Backbone 1H, 13C, and 15N assignments and secondary structure of bovine low molecular weight phosphotyrosyl protein phosphatase.

Phosphotyrosyl protein phosphatases play an important role in mediating cellular signal transduction; yet three-dimensional structures of this important class of proteins have not been reported. We present the sequence-specific 1H, 13C, and 15N backbone assignments for the low molecular weight bovine heart phosphotyrosyl protein phosphatase (BHPTPase) (157 residues, 17,900). The assignments were obtained from a combination of double- and triple-resonance multidimensional NMR experiments. From these assignments, the secondary structure of BHPTPase was determined from an analysis of NOE patterns, 3JHNH alpha coupling constants, 13C alpha and 13CO chemical shifts, and amide 1H exchange rates.

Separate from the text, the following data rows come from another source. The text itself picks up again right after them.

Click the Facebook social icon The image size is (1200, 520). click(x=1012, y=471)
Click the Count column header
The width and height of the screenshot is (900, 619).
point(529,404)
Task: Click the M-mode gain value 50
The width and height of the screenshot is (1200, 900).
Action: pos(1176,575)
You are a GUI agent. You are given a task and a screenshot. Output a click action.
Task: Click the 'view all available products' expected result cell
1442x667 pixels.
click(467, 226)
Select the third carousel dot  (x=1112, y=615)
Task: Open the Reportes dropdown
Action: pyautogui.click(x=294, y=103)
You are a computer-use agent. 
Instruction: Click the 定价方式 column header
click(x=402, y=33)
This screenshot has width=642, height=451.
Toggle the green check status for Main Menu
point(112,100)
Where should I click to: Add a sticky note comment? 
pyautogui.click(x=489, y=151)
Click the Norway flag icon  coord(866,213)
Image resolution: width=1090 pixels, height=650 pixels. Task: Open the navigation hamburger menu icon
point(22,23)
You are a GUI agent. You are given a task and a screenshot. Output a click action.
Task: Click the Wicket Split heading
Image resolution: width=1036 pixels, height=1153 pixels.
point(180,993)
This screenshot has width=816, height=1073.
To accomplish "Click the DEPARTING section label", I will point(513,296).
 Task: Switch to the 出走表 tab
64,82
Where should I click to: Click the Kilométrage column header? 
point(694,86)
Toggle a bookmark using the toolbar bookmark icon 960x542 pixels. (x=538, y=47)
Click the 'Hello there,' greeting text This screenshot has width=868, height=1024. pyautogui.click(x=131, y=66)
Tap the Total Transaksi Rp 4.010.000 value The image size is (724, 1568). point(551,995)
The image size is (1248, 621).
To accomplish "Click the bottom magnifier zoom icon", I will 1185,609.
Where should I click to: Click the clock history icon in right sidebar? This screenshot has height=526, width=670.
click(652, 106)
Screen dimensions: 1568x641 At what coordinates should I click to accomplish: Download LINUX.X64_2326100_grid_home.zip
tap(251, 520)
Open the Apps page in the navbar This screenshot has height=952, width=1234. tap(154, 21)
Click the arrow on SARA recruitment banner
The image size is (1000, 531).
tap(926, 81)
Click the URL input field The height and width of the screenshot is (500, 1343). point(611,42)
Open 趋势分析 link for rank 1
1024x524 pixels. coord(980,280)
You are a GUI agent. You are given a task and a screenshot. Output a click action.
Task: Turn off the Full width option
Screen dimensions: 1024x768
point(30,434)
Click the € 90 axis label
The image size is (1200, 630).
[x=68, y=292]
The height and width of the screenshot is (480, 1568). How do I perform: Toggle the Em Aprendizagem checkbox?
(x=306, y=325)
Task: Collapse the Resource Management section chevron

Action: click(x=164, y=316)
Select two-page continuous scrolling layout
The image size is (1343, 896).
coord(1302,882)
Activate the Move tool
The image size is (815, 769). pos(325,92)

BHPTPase was found to consist of a four-stranded parallel beta-sheet (residues K6-C12, W39-A45, Y87-M91, and K112-L116), four alpha-helices (residues I21-D32, R58-G67, S94-N104, and D135-R157), and one stretch of beta 10-helix (residues K79-F85). The secondary structure is characteristic of the beta alpha beta structural motif. The secondary structure elements identified in this study are consistent with previous chemical and mutagenesis studies of BHPTPase structure.